Alzheimer’s and hearing loss.

Alzheimer’s and hearing loss

There is one thing that might be worse than being diagnosed with Alzheimer’s: Being diagnosed with it incorrectly,

Yet, because the symptoms of early dementia are similar to those of hearing loss — anxiety, depression, isolation denial, distrust, impatience, what seem to be memory problems – that can happen.

But the cognitive loss of the dementia patient is not the same as someone who simply does not hear well. After all, you are not going to remember something if you didn’t hear it in the first place. And you are not going to do well on cognitive tests if you can’t hear, or understand, the questions.  So, if you have not admitted to a hearing problem, if it has not been diagnosed and treated, there is a chance that you may be misdiagnosed, told incorrectly that you have early Alzheimer’s, with all the resulting medical and social implications.

The opposite can also take place.  Through all the years of our marriage, my husband had a severe hearing impairment, partly the result of genetics – many in his family suffered from various degrees of hearing loss — and partly the result of shooting, as so many men did in his day, without wearing ear protection. In retrospect, I suspect that there were early signs of Alzheimer’s that we dismissed as hearing issues.  Had we realized that, the outcome would not have been any different, but I do wonder what it felt like for him. Did he know that there was more than hearing at stake and, if he did, and did not tell any of us, it must have been a very lonely and frightening time for him.

Now, studies have shown that there is a link between hearing and cognitive loss, that the hearing-mpaired are at greater risk for developing Alzheimer’s.  Without getting into the possible scientific explanations for this, some things are obvious.

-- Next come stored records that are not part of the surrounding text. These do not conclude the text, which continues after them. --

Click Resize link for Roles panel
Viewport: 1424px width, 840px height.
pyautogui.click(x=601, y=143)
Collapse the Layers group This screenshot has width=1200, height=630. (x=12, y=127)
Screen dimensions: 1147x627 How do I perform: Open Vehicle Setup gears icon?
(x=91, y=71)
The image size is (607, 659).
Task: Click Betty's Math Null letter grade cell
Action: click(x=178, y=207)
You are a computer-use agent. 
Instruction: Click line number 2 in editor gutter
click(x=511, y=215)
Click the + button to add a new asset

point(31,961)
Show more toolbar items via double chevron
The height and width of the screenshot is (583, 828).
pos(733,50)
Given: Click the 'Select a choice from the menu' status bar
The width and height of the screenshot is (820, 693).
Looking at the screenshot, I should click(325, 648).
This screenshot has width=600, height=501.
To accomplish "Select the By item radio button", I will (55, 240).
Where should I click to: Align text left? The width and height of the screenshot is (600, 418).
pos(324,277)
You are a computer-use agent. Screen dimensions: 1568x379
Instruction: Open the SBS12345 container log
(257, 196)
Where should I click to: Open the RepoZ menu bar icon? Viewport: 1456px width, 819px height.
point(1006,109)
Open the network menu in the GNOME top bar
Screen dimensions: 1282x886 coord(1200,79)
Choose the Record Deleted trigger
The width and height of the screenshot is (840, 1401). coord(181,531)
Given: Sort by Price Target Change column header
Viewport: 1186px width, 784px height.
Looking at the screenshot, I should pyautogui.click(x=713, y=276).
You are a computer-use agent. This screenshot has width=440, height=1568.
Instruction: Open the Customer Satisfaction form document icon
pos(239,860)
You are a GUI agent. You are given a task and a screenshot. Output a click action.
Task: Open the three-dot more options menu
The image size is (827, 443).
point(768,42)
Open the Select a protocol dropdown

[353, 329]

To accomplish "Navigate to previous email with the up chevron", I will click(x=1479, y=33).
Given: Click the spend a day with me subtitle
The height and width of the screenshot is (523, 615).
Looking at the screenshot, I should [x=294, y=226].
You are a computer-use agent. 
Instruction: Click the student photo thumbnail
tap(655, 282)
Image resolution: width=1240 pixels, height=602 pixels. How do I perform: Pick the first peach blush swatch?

  • Hearing loss can lead to isolation with the depression and sedentary lifestyle that are factors in developing dementia.
  • Like the rest of the body, the brain needs exercise to remain healthy.  Untreated hearing loss can get in the way of that by restricting conversation. making going to the theater, movies, lectures, playing games, very difficult, if not impossible.

Clearly, if you are going to do everything you can to prevent Alzheimer’s, then making sure wax is removed from the ears, having regular hearing tests, getting aids -and wearing them! – is an important step.  Again, there are no guarantees but, at the very least, your present life – and those with whom you interact – will improve.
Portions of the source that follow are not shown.